Saturday, December 31, 2016

CODA



"
4

Enfim! Oh, que bela letra,
Que a qualquer cruz dá alívio!
Quando furada é a pedra, 
Corre, enfim, bálsamo vivo. 
Ouve, pois, meu coração:
O enfim vem, queiras ou não!"


Benjamin Schmolck, in O Cardo e a Rosa - Poesia do Barroco Alemão, trad. João Barrento, Lisboa: Assírio & Alvim, 2002, p. 23. 

DEGRAUS


"
3

Enfim, Canaã defronte, 
Depois do jugo de Egipto.
Enfim, Tabor, e já o Monte
Das Oliveiras vencido. 
Enfim pode entrar Jacob 
Onde não há Esaú."


Benjamin Schmolck, in O Cardo e a Rosa - Poesia do Barroco Alemão, trad. João Barrento, Lisboa: Assírio & Alvim, 2002, pp. 21; 23. 

O QUE É MELHOR É O FIM


"1

Enfim, enfim, já é tempo
De às aflições um fim dar. 
Enfim, acaba o tormento, 
Enfim se vão dor, pesar, 
Enfim, dos males a pedra
Em ouro será convertida.

2

Enfim, há rosas a abrir, 
Enfim, ermos se abrirão, 
Enfim, para a pátria rever
Já se prepara o bordão. 
Enfim, do pranto a semente
Dará fruto, alegremente."


Benjamin Schmolck, in O Cardo e a Rosa - Poesia do Barroco Alemão, trad. João Barrento, Lisboa: Assírio & Alvim, 2002, p. 21. 

TAREFA



"O mundo visível. Construí-lo a partir da luz e das trevas. Ou destrui-lo na luz e nas trevas. É essa a tarefa, pois o mundo visível, que consideramos uma unidade, é construído na forma mais agradável a partir destes dois princípios."


Goethe, "Physikalische Vorträge", in Alexander Roob, Alquimia & Misticismo, trad. Teresa Curvelo, Taschen, 2015, p. 231.

DADOS FORNECIDOS
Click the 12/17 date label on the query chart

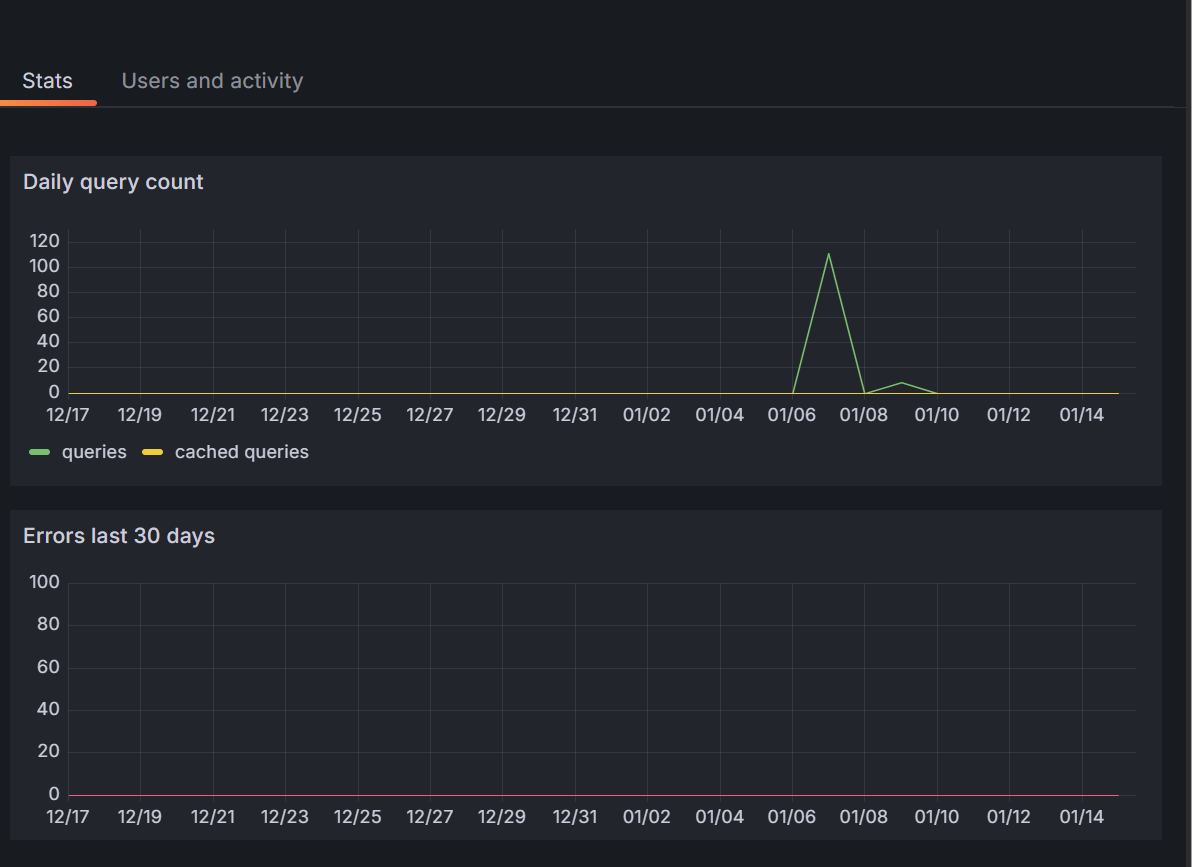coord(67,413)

--

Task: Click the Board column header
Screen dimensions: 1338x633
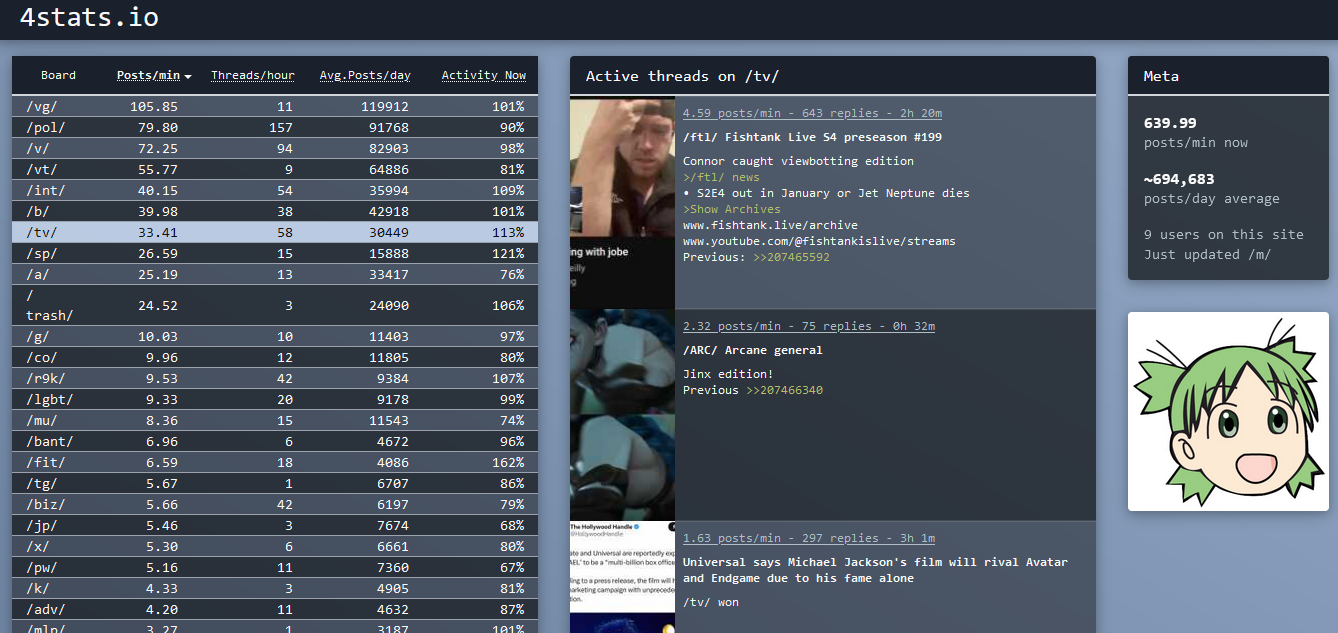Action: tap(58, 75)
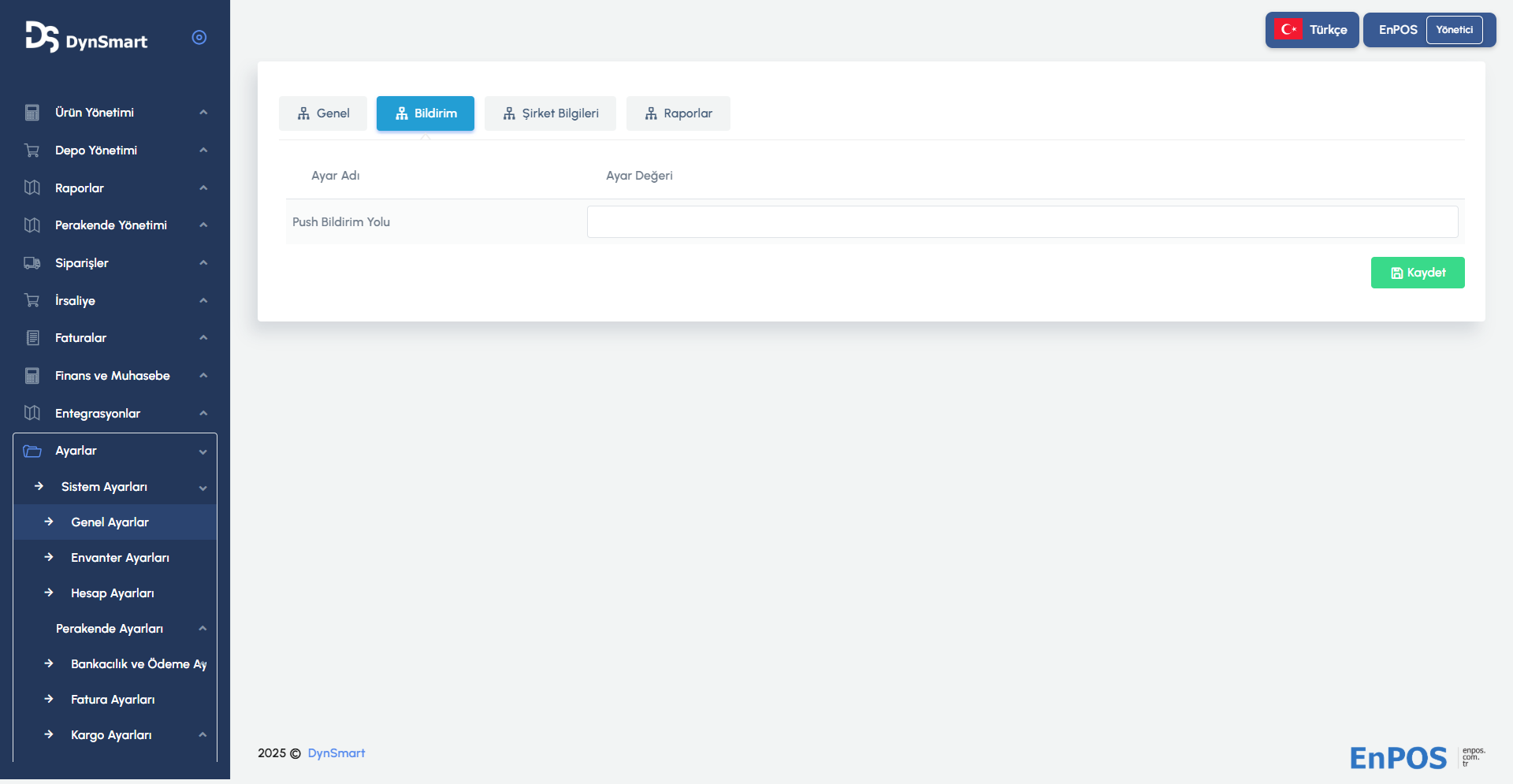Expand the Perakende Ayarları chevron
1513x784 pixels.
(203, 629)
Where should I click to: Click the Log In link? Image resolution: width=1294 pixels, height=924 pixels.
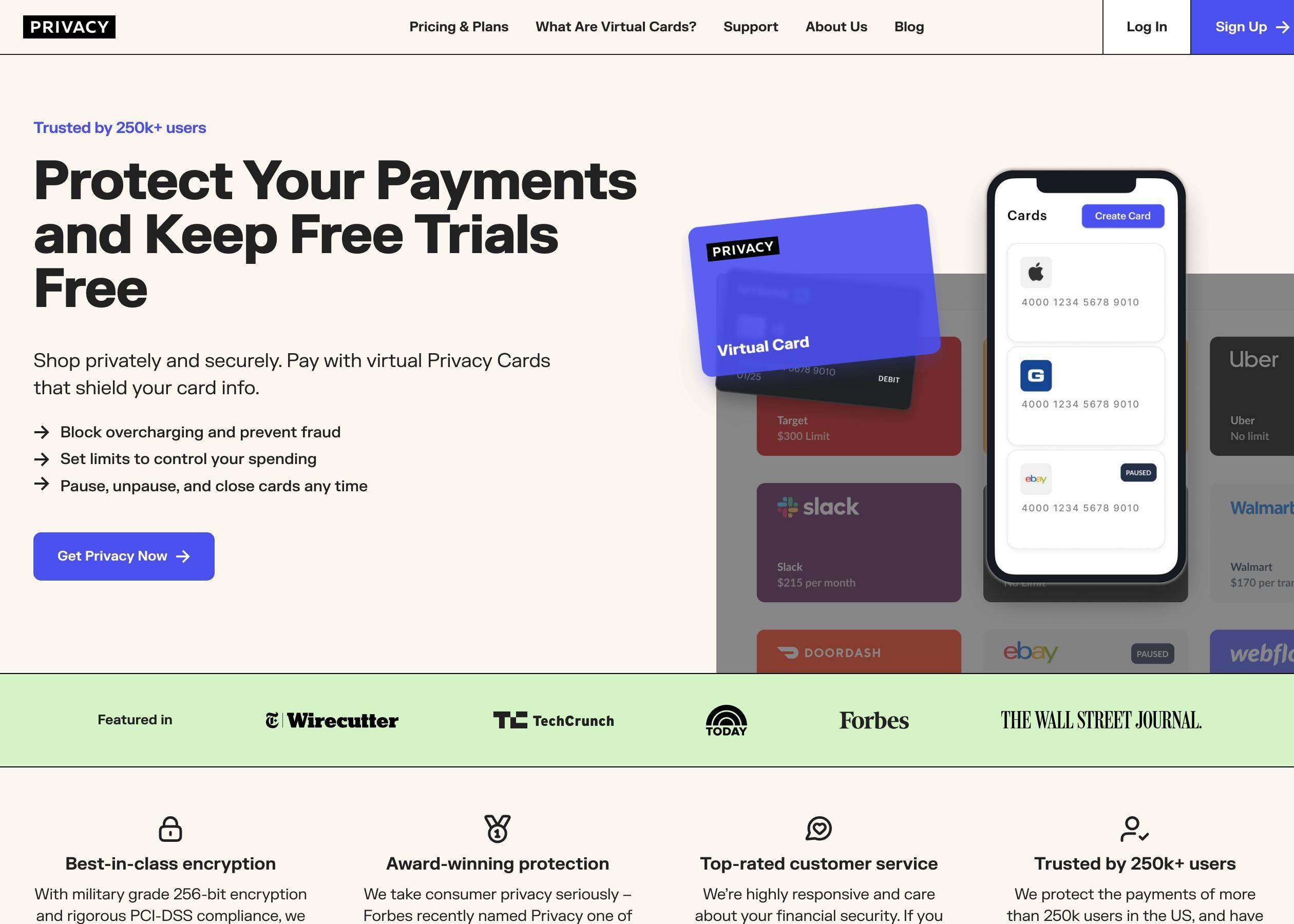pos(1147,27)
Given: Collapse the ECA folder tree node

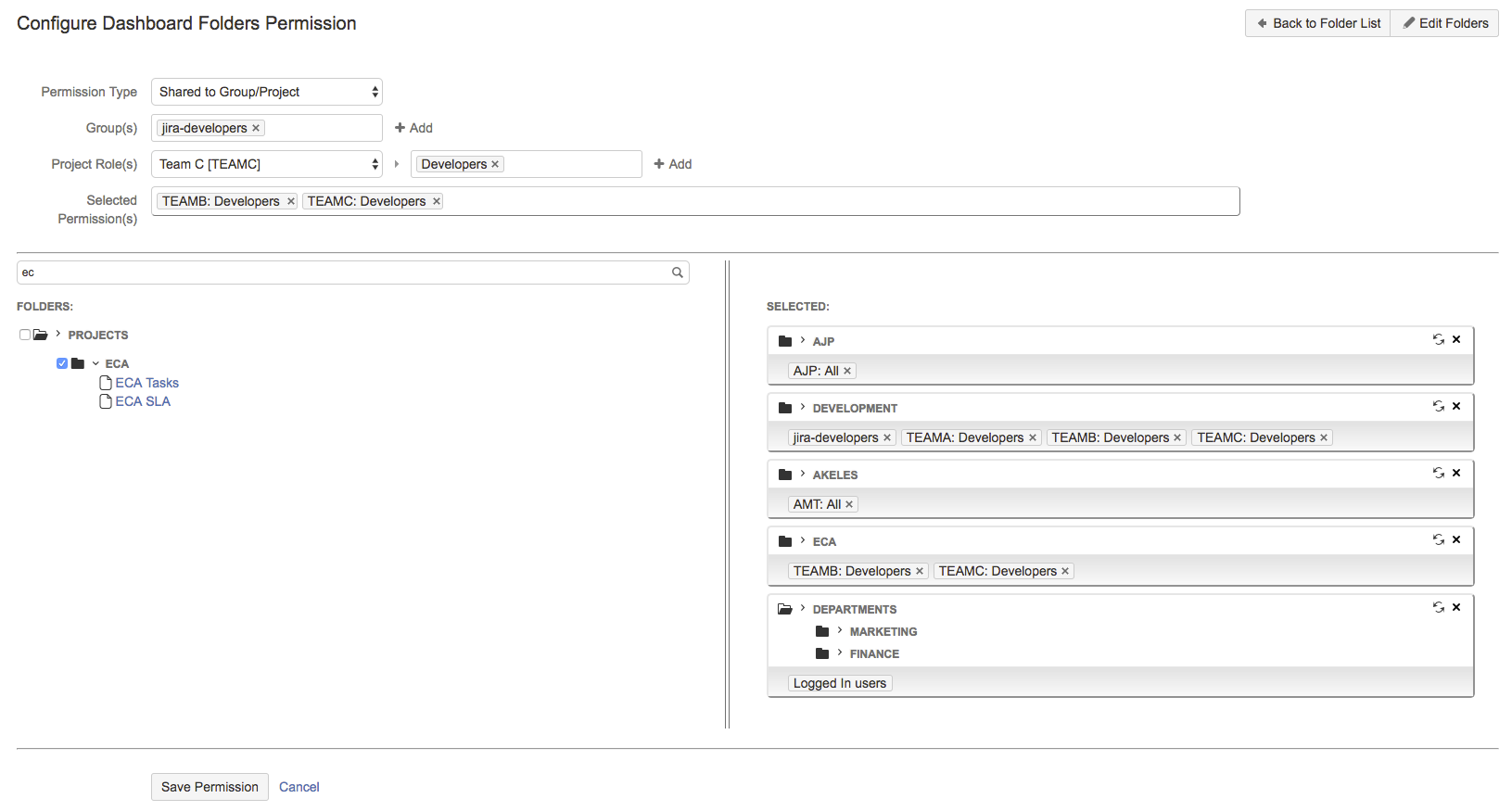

O QUE FAZER
Copie o trecho do excerto da página que abre com "Enfim, acaba o" e fecha com "prepara o bordão.", trocando "rosas" por "flores".

RESULTADO ESPERADO
Enfim, acaba o tormento, 
Enfim se vão dor, pesar, 
Enfim, dos males a pedra
Em ouro será convertida.

2

Enfim, há flores a abrir, 
Enfim, ermos se abrirão, 
Enfim, para a pátria rever
Já se prepara o bordão.